A look at a recursive factorial function
Let’s first look at an issue with recursion, so that we can later fix it using tail recursion. For this we’ll make use of the classic introduction to recursion, the factorial function:
def factorial(n): if (n == 0): return 1 return n * factorial(n - 1)
Let’s look how this function works step by step:
factorial(5) => 5 * factorial(4) => 5 * (4 * factorial(3)) => 5 * (4 * (3 * factorial(2))) => 5 * (4 * (3 * (2 * factorial(1)))) => 5 * (4 * (3 * (2 * (1 * factorial(0))))) # base case => 5 * (4 * (3 * (2 * (1 * (1))))) => 5 * (4 * (3 * (2 * (1)))) => 5 * (4 * (3 * (2))) => 5 * (4 * (6)) => 5 * (24) => 120
This function works correctly, but has an issue common to many recursive functions. Each time you make a call to a function your language has to store the arguments passed in the call as well as the local variables used in the function somewhere, at least until the function finished. With recursion, we have a function that just does a small step and then calls itself over and over again, each time requiring new memory for it. So this memory overhead of function calls becomes more prominent compared to iterative functions and can become a problem.
For example the line
5 * (4 * (3 * (2 * (1 * (1))))) has 5 sets of parenthesis meaning that it has to store the data for 5 different function calls.

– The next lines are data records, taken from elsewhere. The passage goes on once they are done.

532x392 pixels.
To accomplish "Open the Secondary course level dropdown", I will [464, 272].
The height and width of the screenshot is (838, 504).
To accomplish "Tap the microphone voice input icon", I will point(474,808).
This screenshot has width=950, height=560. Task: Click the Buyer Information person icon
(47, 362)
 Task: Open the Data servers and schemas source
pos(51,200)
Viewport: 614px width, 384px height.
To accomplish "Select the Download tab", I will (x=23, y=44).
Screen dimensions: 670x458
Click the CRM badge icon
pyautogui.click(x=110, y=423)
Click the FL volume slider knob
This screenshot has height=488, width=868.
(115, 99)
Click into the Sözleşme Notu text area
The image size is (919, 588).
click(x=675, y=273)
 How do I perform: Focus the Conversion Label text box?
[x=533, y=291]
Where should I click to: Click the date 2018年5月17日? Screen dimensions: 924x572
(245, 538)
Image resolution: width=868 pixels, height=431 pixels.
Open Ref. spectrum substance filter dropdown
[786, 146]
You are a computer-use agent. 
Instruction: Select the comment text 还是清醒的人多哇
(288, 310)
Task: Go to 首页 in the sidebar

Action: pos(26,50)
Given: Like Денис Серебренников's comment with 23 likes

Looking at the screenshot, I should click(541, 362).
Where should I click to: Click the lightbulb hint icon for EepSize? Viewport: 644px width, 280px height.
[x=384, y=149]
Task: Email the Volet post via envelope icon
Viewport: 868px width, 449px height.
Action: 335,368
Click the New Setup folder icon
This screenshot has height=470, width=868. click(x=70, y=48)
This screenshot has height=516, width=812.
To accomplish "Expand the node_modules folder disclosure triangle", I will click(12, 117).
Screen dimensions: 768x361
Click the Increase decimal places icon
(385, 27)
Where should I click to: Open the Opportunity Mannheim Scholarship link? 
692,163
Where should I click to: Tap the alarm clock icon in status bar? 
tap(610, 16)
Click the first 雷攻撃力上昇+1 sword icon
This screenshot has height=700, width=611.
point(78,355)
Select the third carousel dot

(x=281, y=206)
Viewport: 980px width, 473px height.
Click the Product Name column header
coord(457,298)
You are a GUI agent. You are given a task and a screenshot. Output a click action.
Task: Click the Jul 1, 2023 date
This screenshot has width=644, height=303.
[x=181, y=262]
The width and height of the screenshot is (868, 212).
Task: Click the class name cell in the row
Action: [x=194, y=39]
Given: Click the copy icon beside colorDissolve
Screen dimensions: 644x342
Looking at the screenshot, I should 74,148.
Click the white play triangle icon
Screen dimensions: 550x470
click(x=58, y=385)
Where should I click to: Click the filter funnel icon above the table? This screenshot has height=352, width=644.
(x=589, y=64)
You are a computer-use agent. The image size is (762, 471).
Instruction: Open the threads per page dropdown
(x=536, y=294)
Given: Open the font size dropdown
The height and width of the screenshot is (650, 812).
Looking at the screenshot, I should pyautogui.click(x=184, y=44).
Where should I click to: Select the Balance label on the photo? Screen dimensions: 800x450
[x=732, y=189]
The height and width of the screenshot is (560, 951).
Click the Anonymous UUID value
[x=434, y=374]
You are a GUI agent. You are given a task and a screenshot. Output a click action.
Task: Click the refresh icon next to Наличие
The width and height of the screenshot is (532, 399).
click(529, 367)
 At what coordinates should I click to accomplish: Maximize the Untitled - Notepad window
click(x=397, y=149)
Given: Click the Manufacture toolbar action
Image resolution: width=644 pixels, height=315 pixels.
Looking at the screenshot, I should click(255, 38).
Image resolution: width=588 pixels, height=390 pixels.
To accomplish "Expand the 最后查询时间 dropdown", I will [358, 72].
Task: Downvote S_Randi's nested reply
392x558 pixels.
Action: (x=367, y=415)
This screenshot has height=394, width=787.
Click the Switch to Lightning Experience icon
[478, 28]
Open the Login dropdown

Additionally, the memory used for this function overhead is relatively limited and once you exceed it you’ll get a crash.
Now arguably this is just a toy function as an example and likely won’t be called often enough to create an issue due to function call overhead, but other kind of recursive functions or extensive use of recursion across a project could very well lead to such an issue.
Rewriting it as tail recursive function
Now that we’ve seen that the above recursive functions could potentially create a memory issue let’s look at how a tail recursive version would look like and why it would fix this issue. For this I’ll jump straight to showing the tail recursive function. If the code snippet seems confusing to you don’t worry, we’ll talk through it afterwards and see how this fixes the memory overhead issue.
def factorial(n): def impl(n, accumulator): if (n == 0): return accumulator return impl(n - 1, n * accumulator) return impl(n, 1)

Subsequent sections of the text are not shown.